**Your tasks**
1. According to the note in the essay, when was it originally written?
2. Rescale the entries from the line containing "OK (908, 1157)" through the final entry, reproducing every line, requests included, with each click coordinate in the answers multiplied by 0.6 and rounded to the nearest whole number, halves rounded up. Leave the requests and their stated sizes unchanged.

Race to The Foggy Bottom: Toddler Nation 2015
“When I attempt to describe the culture in which I live to residents of countries where excellence is still pursued, citizens still engage with one another in rational, multifaceted discourse, literacy is increasing, and instant, fleeting gratification is not the primary goal in life, I find myself unable to communicate the reality on the ground here. No one, in fact, believes me: It cannot be as bad as I say.”—Elizabeth Boleman-Herring
By Way of Being
By Elizabeth Boleman-Herring
“Literally, if we took away the minimum wage—if conceivably it was gone—we could potentially virtually wipe out unemployment completely because we would be able to offer jobs at whatever level.”—Rep. Michele Bachmann (MN 6th District)
“Look, I’m in favor of shutting down the government and not raising the debt ceiling, but let’s not kid ourselves. Those are only half measures. . . . If we are really serious about stopping Obamacare, we’ll destroy the entire planet.”—Sen. Ted Cruz (R-Texas)
“The idea that the Crusades and the fight of Christendom against Islam is somehow an aggression on our part is absolutely anti-historical. And that is what the perception is by the American Left who hates Christendom. . . . What I’m talking about is onward American soldiers. What we’re talking about are core American values?”—Fmr. US Sen. Rick Santorum
“If I’d been required to identify the Ninth Amendment when I was in law school, or in the early years of practice, and if my life depended on it, I couldn’t tell you what the Ninth Amendment was.”—US Supreme Court Justice Antonin Scalia
Note: This essay was written back in October of 2013 but, sadly, nothing has changed on the American political scene except the ephemeral cast of mad hatters. Where we had Michele Bachmann, we now have Carly Fiorina; where we had Rick Santorum, we now have Ben Carson. Cruz, alas, we have always with us, though . . . and Donald Trump, I could have predicted.

**Supplied material**
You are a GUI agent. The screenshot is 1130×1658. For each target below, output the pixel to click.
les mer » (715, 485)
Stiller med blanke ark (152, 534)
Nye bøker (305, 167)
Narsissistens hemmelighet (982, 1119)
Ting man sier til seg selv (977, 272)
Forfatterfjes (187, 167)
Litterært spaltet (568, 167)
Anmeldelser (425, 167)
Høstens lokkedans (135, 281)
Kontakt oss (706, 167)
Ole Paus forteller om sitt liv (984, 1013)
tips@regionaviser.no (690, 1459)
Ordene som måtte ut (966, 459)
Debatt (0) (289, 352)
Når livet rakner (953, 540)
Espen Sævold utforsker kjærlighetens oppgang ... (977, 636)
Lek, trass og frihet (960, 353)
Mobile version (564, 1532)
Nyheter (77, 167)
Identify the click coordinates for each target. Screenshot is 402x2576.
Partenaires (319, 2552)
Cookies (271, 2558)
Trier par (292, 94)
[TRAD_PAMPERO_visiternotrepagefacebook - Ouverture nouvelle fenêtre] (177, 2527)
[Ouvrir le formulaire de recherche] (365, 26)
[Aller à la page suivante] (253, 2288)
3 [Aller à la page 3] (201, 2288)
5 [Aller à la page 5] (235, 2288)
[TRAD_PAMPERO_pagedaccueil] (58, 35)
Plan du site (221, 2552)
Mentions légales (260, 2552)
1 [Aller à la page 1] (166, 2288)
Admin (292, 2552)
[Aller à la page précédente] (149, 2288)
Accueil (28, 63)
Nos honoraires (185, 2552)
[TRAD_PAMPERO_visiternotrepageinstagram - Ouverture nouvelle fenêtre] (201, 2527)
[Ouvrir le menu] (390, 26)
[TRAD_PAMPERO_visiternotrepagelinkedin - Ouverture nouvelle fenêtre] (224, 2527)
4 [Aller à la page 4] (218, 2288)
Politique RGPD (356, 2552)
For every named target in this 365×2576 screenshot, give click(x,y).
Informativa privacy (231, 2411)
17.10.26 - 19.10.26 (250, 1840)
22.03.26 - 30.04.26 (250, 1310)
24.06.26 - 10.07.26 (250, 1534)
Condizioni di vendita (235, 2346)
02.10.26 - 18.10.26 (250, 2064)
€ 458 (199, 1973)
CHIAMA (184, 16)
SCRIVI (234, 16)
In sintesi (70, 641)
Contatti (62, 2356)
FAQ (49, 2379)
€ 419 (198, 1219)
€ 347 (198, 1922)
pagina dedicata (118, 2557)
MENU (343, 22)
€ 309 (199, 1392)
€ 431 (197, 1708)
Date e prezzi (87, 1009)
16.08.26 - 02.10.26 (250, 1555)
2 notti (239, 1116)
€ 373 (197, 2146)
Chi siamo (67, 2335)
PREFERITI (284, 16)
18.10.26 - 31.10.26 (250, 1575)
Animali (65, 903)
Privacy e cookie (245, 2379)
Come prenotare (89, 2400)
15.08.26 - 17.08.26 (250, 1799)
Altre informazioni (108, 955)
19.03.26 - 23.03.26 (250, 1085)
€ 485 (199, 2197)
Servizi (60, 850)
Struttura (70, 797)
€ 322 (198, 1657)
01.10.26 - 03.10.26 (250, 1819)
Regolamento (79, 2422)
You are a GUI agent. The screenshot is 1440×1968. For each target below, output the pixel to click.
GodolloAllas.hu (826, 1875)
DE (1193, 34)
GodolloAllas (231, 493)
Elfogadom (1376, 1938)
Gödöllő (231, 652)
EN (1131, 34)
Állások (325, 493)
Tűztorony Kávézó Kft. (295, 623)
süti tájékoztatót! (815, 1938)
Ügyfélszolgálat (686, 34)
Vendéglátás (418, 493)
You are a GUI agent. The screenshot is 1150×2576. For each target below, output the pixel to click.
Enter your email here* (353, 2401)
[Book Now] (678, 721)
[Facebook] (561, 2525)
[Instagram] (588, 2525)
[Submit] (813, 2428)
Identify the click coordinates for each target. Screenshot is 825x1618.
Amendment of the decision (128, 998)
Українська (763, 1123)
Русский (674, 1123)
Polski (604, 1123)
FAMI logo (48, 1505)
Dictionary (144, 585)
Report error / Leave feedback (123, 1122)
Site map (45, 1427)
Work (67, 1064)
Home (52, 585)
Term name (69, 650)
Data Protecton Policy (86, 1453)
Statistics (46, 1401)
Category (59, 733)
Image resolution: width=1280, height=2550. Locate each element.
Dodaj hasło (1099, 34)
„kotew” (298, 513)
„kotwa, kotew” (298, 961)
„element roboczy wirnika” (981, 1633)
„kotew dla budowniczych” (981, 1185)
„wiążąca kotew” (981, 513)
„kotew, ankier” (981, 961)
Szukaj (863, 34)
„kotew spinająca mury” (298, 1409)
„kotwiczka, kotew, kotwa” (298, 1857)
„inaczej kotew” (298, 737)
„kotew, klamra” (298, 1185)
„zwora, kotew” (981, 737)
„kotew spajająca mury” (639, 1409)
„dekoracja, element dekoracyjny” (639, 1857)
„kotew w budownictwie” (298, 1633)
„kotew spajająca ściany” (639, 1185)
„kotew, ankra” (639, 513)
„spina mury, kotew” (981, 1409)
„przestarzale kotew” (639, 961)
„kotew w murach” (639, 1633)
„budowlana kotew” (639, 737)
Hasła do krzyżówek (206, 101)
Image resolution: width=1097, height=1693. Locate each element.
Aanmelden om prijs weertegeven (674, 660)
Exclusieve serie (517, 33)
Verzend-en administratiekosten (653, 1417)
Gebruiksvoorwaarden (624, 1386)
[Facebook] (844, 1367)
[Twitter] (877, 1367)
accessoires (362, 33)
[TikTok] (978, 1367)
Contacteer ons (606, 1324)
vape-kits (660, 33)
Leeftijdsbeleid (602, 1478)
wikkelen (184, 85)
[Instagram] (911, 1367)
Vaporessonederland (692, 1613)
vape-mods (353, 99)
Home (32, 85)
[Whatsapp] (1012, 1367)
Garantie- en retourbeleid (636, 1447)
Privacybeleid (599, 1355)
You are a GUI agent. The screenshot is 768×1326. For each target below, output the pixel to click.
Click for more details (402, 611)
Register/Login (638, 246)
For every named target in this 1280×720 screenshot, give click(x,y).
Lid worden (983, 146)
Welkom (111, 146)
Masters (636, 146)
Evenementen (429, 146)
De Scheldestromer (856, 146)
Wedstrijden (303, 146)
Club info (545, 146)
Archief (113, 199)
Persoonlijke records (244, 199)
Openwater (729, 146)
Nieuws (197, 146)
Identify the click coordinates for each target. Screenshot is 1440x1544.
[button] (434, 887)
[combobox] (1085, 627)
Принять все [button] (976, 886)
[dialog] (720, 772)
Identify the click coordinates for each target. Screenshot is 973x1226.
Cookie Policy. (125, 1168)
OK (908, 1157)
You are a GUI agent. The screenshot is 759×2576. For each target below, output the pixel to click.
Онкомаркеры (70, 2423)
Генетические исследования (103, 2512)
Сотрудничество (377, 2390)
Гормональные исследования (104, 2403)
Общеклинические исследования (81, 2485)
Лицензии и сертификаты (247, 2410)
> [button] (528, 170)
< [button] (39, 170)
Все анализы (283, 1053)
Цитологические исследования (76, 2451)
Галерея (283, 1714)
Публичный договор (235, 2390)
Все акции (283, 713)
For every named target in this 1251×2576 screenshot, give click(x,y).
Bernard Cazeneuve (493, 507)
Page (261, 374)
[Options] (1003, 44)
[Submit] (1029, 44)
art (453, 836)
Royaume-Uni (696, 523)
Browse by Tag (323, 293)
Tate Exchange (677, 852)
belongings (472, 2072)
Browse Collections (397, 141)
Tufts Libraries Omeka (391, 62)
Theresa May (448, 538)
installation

**The responses**
1. October 2013.

2.
OK (545, 694)
You are a GUI agent. The screenshot is 759×2576. For each target below, output the pixel to click.
Онкомаркеры (42, 1454)
Генетические исследования (62, 1507)
Сотрудничество (226, 1434)
Гормональные исследования (62, 1442)
Общеклинические исследования (49, 1491)
Лицензии и сертификаты (148, 1446)
> [button] (317, 102)
< [button] (23, 102)
Все анализы (170, 632)
Цитологические исследования (46, 1471)
Галерея (170, 1028)
Публичный договор (141, 1434)
Все акции (170, 428)
For every named target in this 1251×2576 screenshot, give click(x,y).
Bernard Cazeneuve (296, 304)
Page (157, 224)
[Options] (602, 26)
[Submit] (617, 26)
art (272, 502)
Royaume-Uni (418, 314)
Browse by Tag (194, 176)
Tate Exchange (406, 511)
belongings (283, 1243)
Browse Collections (238, 85)
Tufts Libraries Omeka (235, 37)
Theresa May (269, 323)
installation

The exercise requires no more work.